Tand, Tand ist das Gebilde aus Menschenhand ...

Zwar hat das Zitat aus Theodor Fontanes Ballade ‹Die Brücke am Tay› einen anderen Hintergrund, aber es passt auch gut zu einem Erlebnis, das ich Mitte September 2012 hatte und das mich sehr beschäftigt – nicht nur im engeren, sondern eben auch im weiteren und übertragenen Sinn.

Mitte September führten mich meine Wege nach Kostrzyn nad Odra in Polen. Die Kleinstadt liegt direkt an der deutschen Grenze und hat heute etwas mehr als 20 000 Einwohner, wie mir meine Kollegin erzählte, mit der ich mich getroffen hatte. Sie zeigte mir einiges für mich Interessantes in der Stadt und auch in der Umgebung. Am Nachmittag dann führte sie mich in die Altstadt von Kostrzyn, in das alte ‹Cüstrin› wie es bis 1928 hiess, als es noch zu Deutschland gehörte. Küstrin liegt auf einer Halbinsel am Zusammenfluss von Warte und Oder und war damit schon sehr früh ein wichtiger strategischer Ort. Eine Besiedelung des Gebietes durch indogermanische Stämme lässt sich bis in die Bronzezeit nachweisen.

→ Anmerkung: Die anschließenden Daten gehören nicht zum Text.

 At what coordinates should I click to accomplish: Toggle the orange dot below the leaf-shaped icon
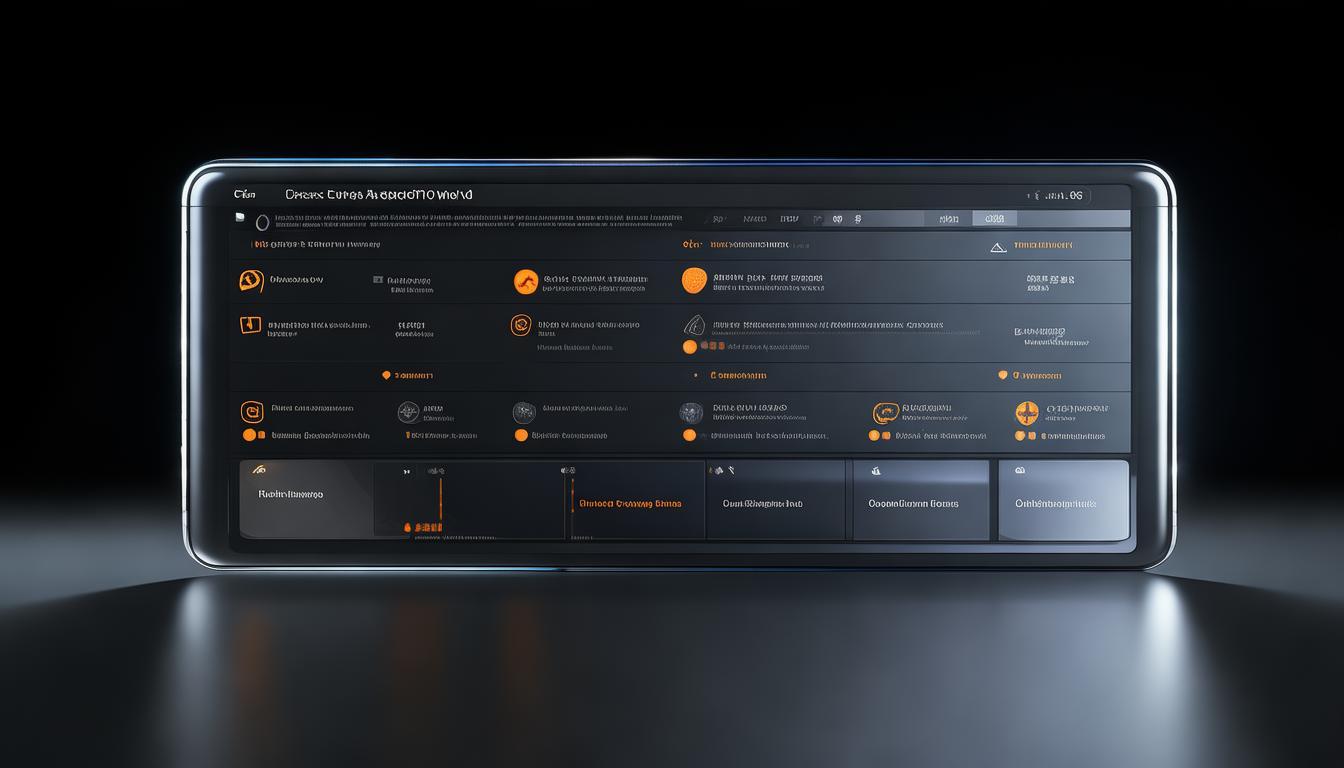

Erstmals urkundlich erwähnt wird Küstrin, wie es nach 1928 hiess, im Jahr 1232, und schon wenige Jahre später, nämlich 1249, wurde dort eine Burg gebaut und es erhielt einen Kastellan. Nur 12 Jahre später wird es als Stadt genannt. Der erste Plan für eine Festung in Küstrin stammte von 1535 und wurde nach altitalienischer Art erbaut; von 1557 bis 1568 wurden die Erdwälle durch Backsteinmauern ersetzt. Die abschliessenden Arbeiten dauerten jedoch bis um 1619. Seit damals hatte die Stadt bis ins 20. Jahrhundert hinein eine ständige brandenburgische bzw. preussische bzw. deutsche Garnison. Diese Tradition wurde nur durch die französische Besetzung zwischen 1806 und 1814 unterbrochen. Die Garnison prägte die Stadt seit 1641, als Kurfürst Friedrich Wilhelm das brandenburgisch-preussische Heer ins Leben rief. In den Jahren von 1640 bis 1688 wurde Küstrin dank der Garnison und dessen Lage zu einer der stärksten Festungen der deutschen Staaten ausgebaut.

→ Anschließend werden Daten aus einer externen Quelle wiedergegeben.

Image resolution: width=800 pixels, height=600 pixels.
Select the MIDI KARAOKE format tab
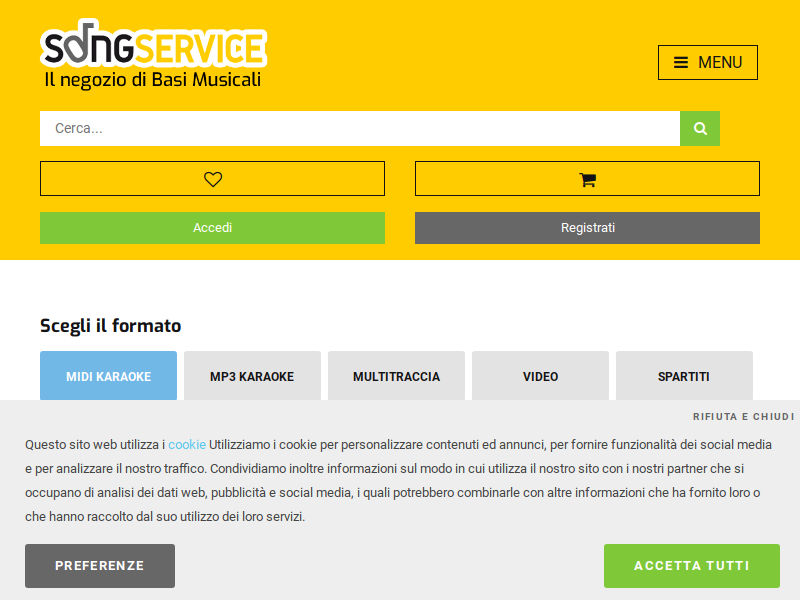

Küstrin wuchs in seiner wechselvollen Geschichte, die stets von Polen, Brandenburgern und Preussen bestimmt wurde, nie über die Grösse einer Kleinstadt hinaus, obwohl es lange Zeit eine recht grosse Bedeutung als Garnisonsstadt hatte und über einige Jahre hinweg eng verbunden ist mit der Geschichte und dem Geschick Friedrich II. (1712–1786) resp. Friedrich dem Grossen oder dem ‹Alten Fritz›.

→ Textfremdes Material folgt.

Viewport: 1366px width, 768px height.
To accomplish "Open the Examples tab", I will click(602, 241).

Nach dem Ersten Weltkrieg verlor Küstrin seine Bedeutung als Garnisonsstadt. Erst mit der Aufrüstung der Wehrmacht während des Nationalsozialismus wurden wieder Truppenteile in Küstrin stationiert. 1939 wurde die Truppenstärke der Kaiserzeit wieder erreicht und sogar überschritten. Damals zählte der Ort noch 24 000 Einwohner. In der Endphase des Zweiten Weltkriegs wurde die Bevölkerung am 19. Februar 1945 aus den östlichen Stadtteilen evakuiert und die Stadt 130 Jahre nach der Belagerung durch Napoleon wieder zur Festung erklärt. Im Frühjahr 1945 wurde die Bastion mehr als 12 Wochen lang gegen die Rote Armee gehalten. Während der Kämpfe zwischen Wehrmacht und Roter Armee wurde insbesondere die Altstadt zu 90 Prozent zerstört und damit neben Glogau die am schwersten zerstörte Stadt im Osten Deutschlands.